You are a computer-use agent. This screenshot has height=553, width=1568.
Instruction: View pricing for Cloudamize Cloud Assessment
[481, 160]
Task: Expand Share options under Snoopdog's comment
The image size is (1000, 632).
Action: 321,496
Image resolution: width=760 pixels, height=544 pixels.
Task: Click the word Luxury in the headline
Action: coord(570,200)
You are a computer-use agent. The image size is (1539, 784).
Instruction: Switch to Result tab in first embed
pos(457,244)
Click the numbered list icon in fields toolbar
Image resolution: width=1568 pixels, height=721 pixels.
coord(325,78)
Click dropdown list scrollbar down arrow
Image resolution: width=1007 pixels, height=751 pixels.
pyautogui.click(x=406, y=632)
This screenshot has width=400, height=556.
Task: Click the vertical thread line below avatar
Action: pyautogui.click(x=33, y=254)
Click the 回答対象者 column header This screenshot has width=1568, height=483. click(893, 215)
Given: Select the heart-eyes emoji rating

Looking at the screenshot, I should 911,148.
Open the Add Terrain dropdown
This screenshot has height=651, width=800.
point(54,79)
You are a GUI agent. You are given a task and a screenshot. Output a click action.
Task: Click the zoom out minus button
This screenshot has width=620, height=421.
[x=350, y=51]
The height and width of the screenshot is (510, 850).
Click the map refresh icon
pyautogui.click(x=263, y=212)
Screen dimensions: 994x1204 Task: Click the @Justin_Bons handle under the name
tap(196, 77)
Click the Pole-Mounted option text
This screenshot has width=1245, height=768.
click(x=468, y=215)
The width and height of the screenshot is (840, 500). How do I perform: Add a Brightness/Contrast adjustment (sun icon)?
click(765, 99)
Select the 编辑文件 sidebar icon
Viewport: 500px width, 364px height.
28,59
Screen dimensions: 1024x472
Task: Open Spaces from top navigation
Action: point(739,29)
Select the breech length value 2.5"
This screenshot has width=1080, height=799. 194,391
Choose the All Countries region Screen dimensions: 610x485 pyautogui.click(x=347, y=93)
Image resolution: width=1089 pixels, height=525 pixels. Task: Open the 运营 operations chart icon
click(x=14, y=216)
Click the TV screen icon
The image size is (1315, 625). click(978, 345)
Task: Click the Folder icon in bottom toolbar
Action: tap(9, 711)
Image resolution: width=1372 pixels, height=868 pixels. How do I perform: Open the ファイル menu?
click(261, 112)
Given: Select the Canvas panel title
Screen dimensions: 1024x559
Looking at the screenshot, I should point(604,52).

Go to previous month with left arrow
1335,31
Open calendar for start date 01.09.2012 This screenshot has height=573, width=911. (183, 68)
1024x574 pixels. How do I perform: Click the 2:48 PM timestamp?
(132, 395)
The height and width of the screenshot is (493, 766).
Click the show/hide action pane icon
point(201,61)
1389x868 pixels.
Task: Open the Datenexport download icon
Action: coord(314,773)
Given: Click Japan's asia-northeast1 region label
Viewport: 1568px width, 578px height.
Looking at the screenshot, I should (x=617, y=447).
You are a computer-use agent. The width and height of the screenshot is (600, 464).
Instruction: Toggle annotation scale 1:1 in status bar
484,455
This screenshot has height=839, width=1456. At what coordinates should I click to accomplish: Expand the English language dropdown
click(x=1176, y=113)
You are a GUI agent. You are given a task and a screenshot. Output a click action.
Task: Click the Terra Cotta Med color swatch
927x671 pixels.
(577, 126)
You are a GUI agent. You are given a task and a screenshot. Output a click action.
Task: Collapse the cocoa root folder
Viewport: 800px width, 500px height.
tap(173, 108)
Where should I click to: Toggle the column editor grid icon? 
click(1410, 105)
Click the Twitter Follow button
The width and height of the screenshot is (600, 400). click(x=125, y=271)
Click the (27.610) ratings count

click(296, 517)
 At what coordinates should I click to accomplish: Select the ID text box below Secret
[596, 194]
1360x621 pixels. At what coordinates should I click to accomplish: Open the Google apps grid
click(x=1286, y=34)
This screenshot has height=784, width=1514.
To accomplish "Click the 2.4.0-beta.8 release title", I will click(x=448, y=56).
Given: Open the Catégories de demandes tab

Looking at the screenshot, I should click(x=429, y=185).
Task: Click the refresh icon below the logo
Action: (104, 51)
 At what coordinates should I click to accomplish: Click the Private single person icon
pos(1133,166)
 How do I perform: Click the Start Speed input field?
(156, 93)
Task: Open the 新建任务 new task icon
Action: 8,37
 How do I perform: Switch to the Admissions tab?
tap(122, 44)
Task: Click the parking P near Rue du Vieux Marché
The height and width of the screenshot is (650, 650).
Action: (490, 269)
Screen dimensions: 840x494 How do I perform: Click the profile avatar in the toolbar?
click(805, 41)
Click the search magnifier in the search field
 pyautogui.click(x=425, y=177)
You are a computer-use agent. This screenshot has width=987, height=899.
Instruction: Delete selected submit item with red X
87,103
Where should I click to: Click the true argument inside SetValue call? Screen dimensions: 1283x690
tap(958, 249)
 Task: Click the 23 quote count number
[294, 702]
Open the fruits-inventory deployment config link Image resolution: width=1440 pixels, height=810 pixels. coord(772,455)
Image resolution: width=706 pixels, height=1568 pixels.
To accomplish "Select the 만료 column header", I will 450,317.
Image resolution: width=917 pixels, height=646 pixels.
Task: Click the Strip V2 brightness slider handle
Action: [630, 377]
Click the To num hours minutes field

## Exercise
Please turn every line of the rows above into a numbered list, leaving out the blank lines.

## Exercise output
1. You are a computer-use agent. This screenshot has height=553, width=1568.
2. Instruction: View pricing for Cloudamize Cloud Assessment
3. [481, 160]
4. Task: Expand Share options under Snoopdog's comment
5. The image size is (1000, 632).
6. Action: 321,496
7. Image resolution: width=760 pixels, height=544 pixels.
8. Task: Click the word Luxury in the headline
9. Action: coord(570,200)
10. You are a computer-use agent. The image size is (1539, 784).
11. Instruction: Switch to Result tab in first embed
12. pos(457,244)
13. Click the numbered list icon in fields toolbar
14. Image resolution: width=1568 pixels, height=721 pixels.
15. coord(325,78)
16. Click dropdown list scrollbar down arrow
17. Image resolution: width=1007 pixels, height=751 pixels.
18. pyautogui.click(x=406, y=632)
19. This screenshot has width=400, height=556.
20. Task: Click the vertical thread line below avatar
21. Action: pyautogui.click(x=33, y=254)
22. Click the 回答対象者 column header This screenshot has width=1568, height=483. click(893, 215)
23. Given: Select the heart-eyes emoji rating
24. Looking at the screenshot, I should 911,148.
25. Open the Add Terrain dropdown
26. This screenshot has height=651, width=800.
27. point(54,79)
28. You are a GUI agent. You are given a task and a screenshot. Output a click action.
29. Task: Click the zoom out minus button
30. This screenshot has width=620, height=421.
31. [x=350, y=51]
32. The height and width of the screenshot is (510, 850).
33. Click the map refresh icon
34. pyautogui.click(x=263, y=212)
35. Screen dimensions: 994x1204 Task: Click the @Justin_Bons handle under the name
36. tap(196, 77)
37. Click the Pole-Mounted option text
38. This screenshot has width=1245, height=768.
39. click(x=468, y=215)
40. The width and height of the screenshot is (840, 500). How do I perform: Add a Brightness/Contrast adjustment (sun icon)?
41. click(765, 99)
42. Select the 编辑文件 sidebar icon
43. Viewport: 500px width, 364px height.
44. 28,59
45. Screen dimensions: 1024x472
46. Task: Open Spaces from top navigation
47. Action: point(739,29)
48. Select the breech length value 2.5"
49. This screenshot has width=1080, height=799. 194,391
50. Choose the All Countries region Screen dimensions: 610x485 pyautogui.click(x=347, y=93)
51. Image resolution: width=1089 pixels, height=525 pixels. Task: Open the 运营 operations chart icon
52. click(x=14, y=216)
53. Click the TV screen icon
54. The image size is (1315, 625). click(978, 345)
55. Task: Click the Folder icon in bottom toolbar
56. Action: tap(9, 711)
57. Image resolution: width=1372 pixels, height=868 pixels. How do I perform: Open the ファイル menu?
58. click(261, 112)
59. Given: Select the Canvas panel title
60. Screen dimensions: 1024x559
61. Looking at the screenshot, I should point(604,52).
62. Go to previous month with left arrow
63. 1335,31
64. Open calendar for start date 01.09.2012 This screenshot has height=573, width=911. (183, 68)
65. 1024x574 pixels. How do I perform: Click the 2:48 PM timestamp?
66. (132, 395)
67. The height and width of the screenshot is (493, 766).
68. Click the show/hide action pane icon
69. point(201,61)
70. 1389x868 pixels.
71. Task: Open the Datenexport download icon
72. Action: coord(314,773)
73. Given: Click Japan's asia-northeast1 region label
74. Viewport: 1568px width, 578px height.
75. Looking at the screenshot, I should (x=617, y=447).
76. You are a computer-use agent. The width and height of the screenshot is (600, 464).
77. Instruction: Toggle annotation scale 1:1 in status bar
78. 484,455
79. This screenshot has height=839, width=1456. At what coordinates should I click to accomplish: Expand the English language dropdown
80. click(x=1176, y=113)
81. You are a GUI agent. You are given a task and a screenshot. Output a click action.
82. Task: Click the Terra Cotta Med color swatch
83. 927x671 pixels.
84. (577, 126)
85. You are a GUI agent. You are given a task and a screenshot. Output a click action.
86. Task: Collapse the cocoa root folder
87. Viewport: 800px width, 500px height.
88. tap(173, 108)
89. Where should I click to: Toggle the column editor grid icon? 
90. click(1410, 105)
91. Click the Twitter Follow button
92. The width and height of the screenshot is (600, 400). click(x=125, y=271)
93. Click the (27.610) ratings count
94. click(296, 517)
95.  At what coordinates should I click to accomplish: Select the ID text box below Secret
96. [596, 194]
97. 1360x621 pixels. At what coordinates should I click to accomplish: Open the Google apps grid
98. click(x=1286, y=34)
99. This screenshot has height=784, width=1514.
100. To accomplish "Click the 2.4.0-beta.8 release title", I will click(x=448, y=56).
101. Given: Open the Catégories de demandes tab
102. Looking at the screenshot, I should click(x=429, y=185).
103. Task: Click the refresh icon below the logo
104. Action: (104, 51)
105.  At what coordinates should I click to accomplish: Click the Private single person icon
106. pos(1133,166)
107.  How do I perform: Click the Start Speed input field?
108. (156, 93)
109. Task: Open the 新建任务 new task icon
110. Action: 8,37
111.  How do I perform: Switch to the Admissions tab?
112. tap(122, 44)
113. Task: Click the parking P near Rue du Vieux Marché
114. The height and width of the screenshot is (650, 650).
115. Action: (490, 269)
116. Screen dimensions: 840x494 How do I perform: Click the profile avatar in the toolbar?
117. click(805, 41)
118. Click the search magnifier in the search field
119.  pyautogui.click(x=425, y=177)
120. You are a computer-use agent. This screenshot has width=987, height=899.
121. Instruction: Delete selected submit item with red X
122. 87,103
123. Where should I click to: Click the true argument inside SetValue call? Screen dimensions: 1283x690
124. tap(958, 249)
125.  Task: Click the 23 quote count number
126. [294, 702]
127. Open the fruits-inventory deployment config link Image resolution: width=1440 pixels, height=810 pixels. coord(772,455)
128. Image resolution: width=706 pixels, height=1568 pixels.
129. To accomplish "Select the 만료 column header", I will 450,317.
130. Image resolution: width=917 pixels, height=646 pixels.
131. Task: Click the Strip V2 brightness slider handle
132. Action: [630, 377]
133. Click the To num hours minutes field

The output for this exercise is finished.